|Joseph took Mary into his home.|
Praised be Jesus, Mary, and Joseph.
When St. Joseph chose Mary to be his wife, he probably had plans for their life together: a modest family supported by his job as a carpenter, a house which he had built himself, and perhaps a simple life which he had always lived. I am so sure that the child that Mary bore in her womb before they came together as husband and wife was not part of that plan. It is not that St. Joseph did not plan to have children with Mary, but rather, the circumstance of her pregnancy made it so clear to him that the woman he intended to marry was no ordinary maiden. She was chosen for something great as she conceived even without his help. She conceived by the power of the Holy Spirit. This was clearly a heavenly sign of something great and awesome – something so very different from the simple and quiet life he first planned. Definitely, this was not for him, for he was a simple carpenter, a devout and just man who was content with a quiet life. He could not see himself as part of this Divine Plan that God had for Mary his betrothed wife.
It was an angel that appeared to him in a dream that assured him that God wanted him to be part of this plan: “Joseph, son of David, do not be afraid to take Mary for your wife for she conceived by the Holy Spirit. She will bear a son and you shall name him Jesus.” Mary will give birth but it would be Joseph who would take the responsibility of fatherhood for that child. He will name the child Jesus because he will save his people from their sins.
In Mary is the fulfillment of the prophecy of Isaiah: The virgin will conceive and bear a son who will be named Emmanuel, meaning God is with us. The point of wonder here is not only the fact that a lowly virgin becomes the Mother of God. Even more wonderful is that God comes down from heaven to dwell among us. God dwells among us – and for St. Joseph, it will even have a greater implication: God will dwell in his house.
And St. Joseph need not fear that a mystery so great is coming into his house because God does not intend to destroy the simplicity of Joseph’s house. As his coming into Mary’s womb did not compromise nor destroy her virginity, so also his coming into Joseph’s house will not destroy its simplicity and silence. He does not intend to come as He did on Mt. Sinai amidst cloud and lightning. He will come in the simplicity of a little baby. He will not disturb his silence with peals of thunder. He will come in the tranquility of a silent night, holy night. And later on, St. Joseph will see it for himself: God the Son will grow up learning the trade of a carpenter in his house. His house will not be disturbed by curious onlookers because the child will not pursue a celebrity status. The child will grow up in the anonymity of Nazareth. In his house, God will not flaunt his divinity. Rather, God will humbly submit himself in filial obedience to him and to Mary.

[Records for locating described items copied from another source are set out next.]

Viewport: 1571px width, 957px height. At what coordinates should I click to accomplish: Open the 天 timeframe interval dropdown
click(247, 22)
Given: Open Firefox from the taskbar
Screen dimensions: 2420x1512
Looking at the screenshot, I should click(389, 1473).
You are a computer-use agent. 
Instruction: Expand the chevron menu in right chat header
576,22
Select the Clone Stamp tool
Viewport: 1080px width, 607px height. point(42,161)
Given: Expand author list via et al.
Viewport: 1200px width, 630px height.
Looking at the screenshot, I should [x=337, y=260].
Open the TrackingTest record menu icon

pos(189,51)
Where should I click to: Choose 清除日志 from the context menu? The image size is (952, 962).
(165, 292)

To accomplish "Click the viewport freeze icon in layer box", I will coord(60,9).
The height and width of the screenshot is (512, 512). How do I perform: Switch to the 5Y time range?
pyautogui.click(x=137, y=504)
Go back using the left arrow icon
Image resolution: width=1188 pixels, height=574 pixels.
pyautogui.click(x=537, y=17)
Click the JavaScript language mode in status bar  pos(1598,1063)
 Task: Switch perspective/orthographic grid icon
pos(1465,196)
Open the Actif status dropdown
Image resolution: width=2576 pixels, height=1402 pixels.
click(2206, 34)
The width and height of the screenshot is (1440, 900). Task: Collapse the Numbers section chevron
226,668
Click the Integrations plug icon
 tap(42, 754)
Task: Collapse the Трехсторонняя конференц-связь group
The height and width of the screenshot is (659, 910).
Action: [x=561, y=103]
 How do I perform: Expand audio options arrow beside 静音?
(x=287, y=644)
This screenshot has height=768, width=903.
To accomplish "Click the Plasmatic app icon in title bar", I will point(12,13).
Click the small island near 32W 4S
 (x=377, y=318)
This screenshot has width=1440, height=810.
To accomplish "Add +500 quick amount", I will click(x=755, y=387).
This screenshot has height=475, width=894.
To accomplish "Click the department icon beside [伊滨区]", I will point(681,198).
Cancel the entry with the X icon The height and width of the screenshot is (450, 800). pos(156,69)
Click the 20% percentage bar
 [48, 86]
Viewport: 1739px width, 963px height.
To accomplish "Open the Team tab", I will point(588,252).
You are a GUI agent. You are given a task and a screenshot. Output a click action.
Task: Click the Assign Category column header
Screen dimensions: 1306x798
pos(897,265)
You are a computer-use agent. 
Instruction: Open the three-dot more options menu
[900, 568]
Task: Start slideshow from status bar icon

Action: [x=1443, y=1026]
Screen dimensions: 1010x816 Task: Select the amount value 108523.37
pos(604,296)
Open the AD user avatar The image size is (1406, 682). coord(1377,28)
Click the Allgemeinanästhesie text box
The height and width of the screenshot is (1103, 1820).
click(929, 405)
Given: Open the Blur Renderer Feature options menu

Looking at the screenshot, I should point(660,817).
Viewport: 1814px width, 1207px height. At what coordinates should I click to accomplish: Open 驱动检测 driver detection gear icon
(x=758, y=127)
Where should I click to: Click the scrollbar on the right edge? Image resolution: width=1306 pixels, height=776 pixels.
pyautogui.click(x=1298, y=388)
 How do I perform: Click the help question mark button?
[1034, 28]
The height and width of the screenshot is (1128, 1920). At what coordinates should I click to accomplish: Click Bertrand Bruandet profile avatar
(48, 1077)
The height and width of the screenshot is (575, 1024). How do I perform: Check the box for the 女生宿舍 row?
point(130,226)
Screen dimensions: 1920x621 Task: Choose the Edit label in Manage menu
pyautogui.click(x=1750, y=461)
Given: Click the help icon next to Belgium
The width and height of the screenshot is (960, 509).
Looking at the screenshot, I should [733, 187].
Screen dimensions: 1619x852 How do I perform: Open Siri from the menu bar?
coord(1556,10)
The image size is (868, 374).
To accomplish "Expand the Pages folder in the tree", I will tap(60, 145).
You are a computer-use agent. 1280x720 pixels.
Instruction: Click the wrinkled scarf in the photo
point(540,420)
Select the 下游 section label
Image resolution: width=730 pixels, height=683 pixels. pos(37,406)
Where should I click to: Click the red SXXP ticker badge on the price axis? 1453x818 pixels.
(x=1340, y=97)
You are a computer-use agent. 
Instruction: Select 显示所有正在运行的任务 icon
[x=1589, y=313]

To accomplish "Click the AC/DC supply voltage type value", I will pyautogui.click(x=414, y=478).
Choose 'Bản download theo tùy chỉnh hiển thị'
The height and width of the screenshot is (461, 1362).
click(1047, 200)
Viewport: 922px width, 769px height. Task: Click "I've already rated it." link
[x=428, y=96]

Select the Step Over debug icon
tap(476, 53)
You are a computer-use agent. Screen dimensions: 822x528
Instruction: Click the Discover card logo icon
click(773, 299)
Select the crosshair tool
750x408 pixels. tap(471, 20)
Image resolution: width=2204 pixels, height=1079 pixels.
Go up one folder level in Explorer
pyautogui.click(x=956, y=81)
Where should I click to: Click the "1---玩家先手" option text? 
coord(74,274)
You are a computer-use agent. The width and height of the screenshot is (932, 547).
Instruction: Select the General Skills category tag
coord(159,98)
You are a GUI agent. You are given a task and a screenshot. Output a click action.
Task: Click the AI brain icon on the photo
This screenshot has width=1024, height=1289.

And this is the humble way which God incarnate will teach us: the way of humility and silence. This is the way that he wants his Church to tread. Pope Francis warns us against spiritual worldliness in the Church: “… this spiritual worldliness lurks behind a fascination with social and political gain, or pride in their ability to manage practical affairs, or an obsession with programmes of self-help and self-realization. It can also translate into a concern to be seen, into a social life full of appearances, meetings, dinners and receptions. It can also lead to a business mentality, caught up with management, statistics, plans and evaluations whose principal beneficiary is not God’s people but the Church as an institution. The mark of Christ, incarnate, crucified and risen, is not present; closed and elite groups are formed, and no effort is made to go forth and seek out those who are distant or the immense multitudes who thirst for Christ. Evangelical fervour is replaced by the empty pleasure of complacency and self-indulgence.” [Francis, Evangelii Gaudium, 95.] Pope Francis criticizes this as something which is not truly according to the path taught to us by Jesus: “How often we dream up vast apostolic projects, meticulously planned, just like defeated generals! But this is to deny our history as a Church, which is glorious precisely because it is a history of sacrifice, of hopes and daily struggles, of lives spent in service and fidelity to work, tiring as it may be, for all work is “the sweat of our brow”. [Evangelii Gaudium, 96.] I think that Pope Francis’ choice that he begins his Petrine Ministry on the Feast of St. Joseph should signal for us that he intends to lead the Church back to the path of simplicity that first shone in the house of Joseph. And we should not fear to take up this task: the task of welcoming Christ into our home as Joseph did. And Jesus will teach us what he learned in the house of Joseph: the lessons of sacrifice, service, fidelity to work…work as the “sweat of our brow.”
Jesus, I trust in you. O Mary conceived without sin, pray for us who have recourse to thee.